Flexibility in high demand
Things used to be simpler. Just a few decades ago, Europe had separate electricity markets served by national, vertically integrated energy companies with the help of a massive overcapacity of oil-, coal- and gas-fired power plants. The environmental burden was high but went largely unnoticed, and the costs to consumers were huge but mostly invisible. Electricity was like any other fuel.
Market liberalisation put an end to overcapacity – the electricity markets of different countries became interconnected, increasing overall efficiency and reducing costs to consumers by tens of billions of euros annually.
The climate impact of electricity generation has also plummeted. After many twists and turns, EU power generation has reduced its carbon dioxide emissions by almost 45 per cent between 1990 and 2019, vastly outperforming the rest of the European economy. The share of intermittent renewables has risen to 18 per cent of production.
As a result, more and more often electricity is recognised as the greenest carrier of energy, capable of decarbonising other sectors such as transport, where emissions have increased by a staggering 20 per cent since 1990.
The change won’t end here. One important lesson learnt in Europe’s path towards decarbonisation has been that building just solar, and wind will not suffice. Problems of market design, the security of supply, overall costs, investment uncertainty, grid congestion, multinational grid planning, local resistance and many others point to a still-high need for other, complementary energy carriers.

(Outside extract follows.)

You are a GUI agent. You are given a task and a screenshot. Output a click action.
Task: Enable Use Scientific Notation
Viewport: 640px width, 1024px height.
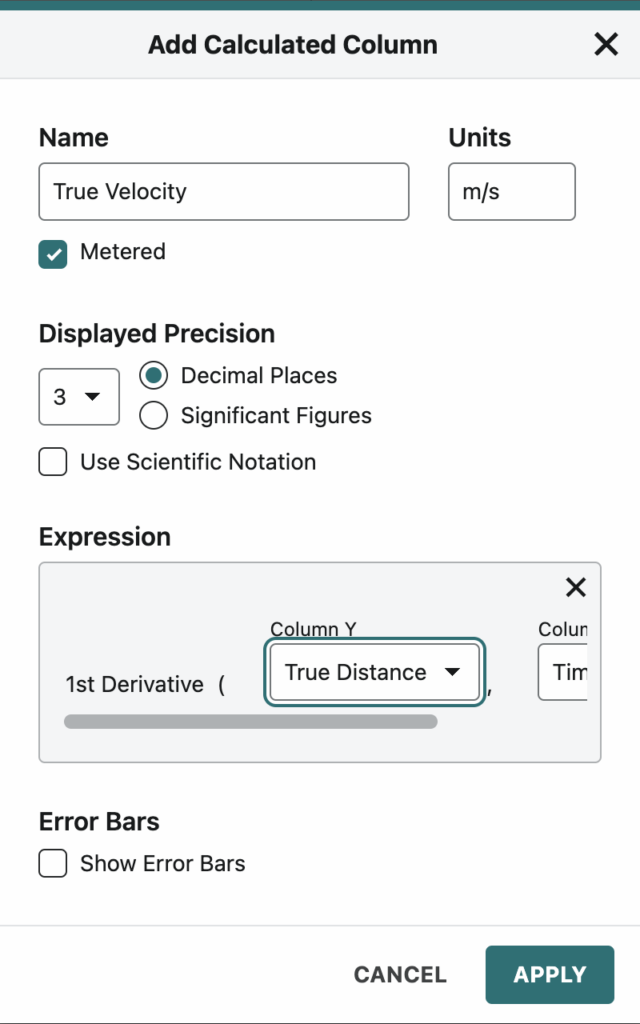[x=53, y=462]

In short, there is an increasing need for flexibility.
Present is prologue
The role of gas in today’s Europe has much to do with flexibility. Roughly 70 per cent of gas demand is weather dependent. The weather itself affects the energy system in many ways.
On a daily horizon, gas storages help the electricity system absorb more intermittent renewables by injecting more gas on windy days and vice versa. On a more seasonal horizon, gas ensures winters are matched with a corresponding increase in energy delivered – in the first quarter of the year gas consumption is on average some 800 TWh or 90 per cent higher than in a summer quarter. The same figure for electricity is 100 TWh or 15 per cent.

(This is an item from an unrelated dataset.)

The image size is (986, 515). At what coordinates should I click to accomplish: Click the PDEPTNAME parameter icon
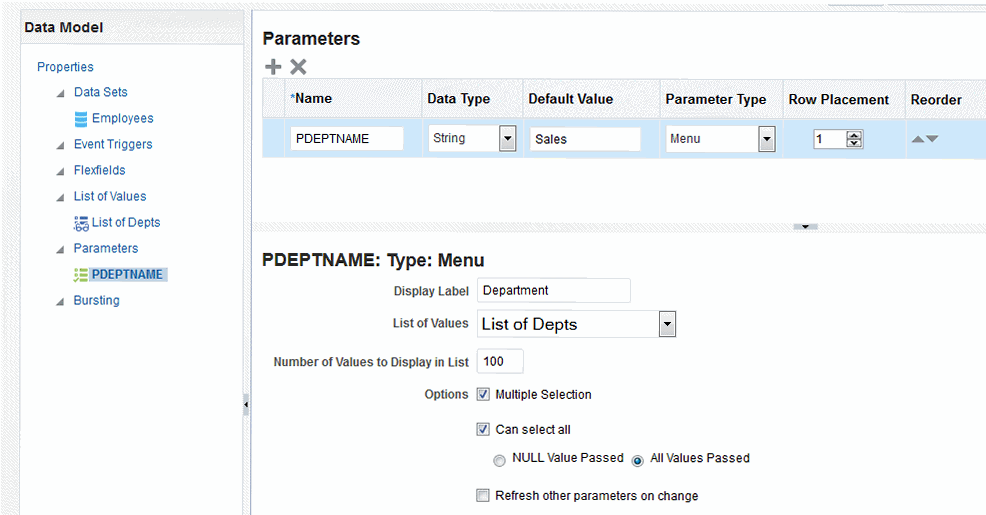[x=81, y=275]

Gas is also crucial for meeting demand on freezing days – for example, in Germany, the difference between the day of highest and lowest demand was 4 TWh in 2018, almost seven times that of electricity. As a thought exercise, one would need to double the German electricity generation capacity to deliver the same variation using electricity alone.
While the electricity grid is frequently congested, the European gas grid faces no such issues. Storage of gas is easy and Europe has the world’s highest gas storage capacity in relation to its consumption, some 1,000 TWh in total. By comparison, electricity storage is measured in GWhs.
None of the above is to say electrification is a dead-end – quite the opposite. There is virtually no alternative to increasing electricity use if we are to reach Europe’s climate targets. But that’s far from the whole story.
Paradigm shift from fossil fuel to clean gas
So we know gas is crucial to today’s energy system and that it has many of the qualities electricity lacks. Equally, we know there is no room for net emissions in the long-term future of European energy. This means gas will have to become emission-free. The likeliest option is hydrogen.
Technologies for emission-free production of hydrogen, such as steam methane reforming with carbon capture and storage, electrolysis and pyrolysis, are already available. They are not cost-competitive in the current market, but this could easily change within a decade, as pilot projects all over Europe spring up and learning curves work their magic.
Suddenly, gas becomes just another energy carrier, one that is particularly easy to store and move around and, as such, is able to complement electricity in the journey towards a decarbonised energy system.
The complementarity manifests in a number of ways. Take transmission. If we compare two energy transmission methods, a gas pipeline and an electricity transmission line, the former is able to transfer 30 times more energy with the same amount of euros invested.
Take the demand side. Since 2008, European power markets have seen a steadily increasing number of hours when the electricity price falls below zero. This means that the energy system is not able to find a use for all the renewable electricity being produced. Production of green gas via electrolysis can provide a flexible source of demand and allow even more renewables to be integrated. In fact, hydrogen production can itself become a major source of electricity demand – up to 50 per cent of the total by 2050 in some scenarios.
High-temperature process heat where electrification is not feasible is another example of a use for hydrogen, as well as heavy road and maritime transport. In residential heating, almost half of which relies on gas today, several pilots are experimenting with conversions of entire gas grids into hydrogen. It turns out that a gas pipeline is no more of a fossil fuel infrastructure than an electricity transmission line is.
Full decarbonisation could require increasing hydrogen’s share of final energy use from a rounding error now to well over 30% by 2050.
A decarbonised future may seem far away, but to make the journey manageable, there is no time to waste. For example, if we are to decarbonise residential heating by 2050, conversions to hydrogen would likely have to start already in the 2020s. Meanwhile, emission reductions while maintaining the security of supply have to continue and to spread to other sectors. Gas can deliver on both, which makes it an ideal partner of electricity.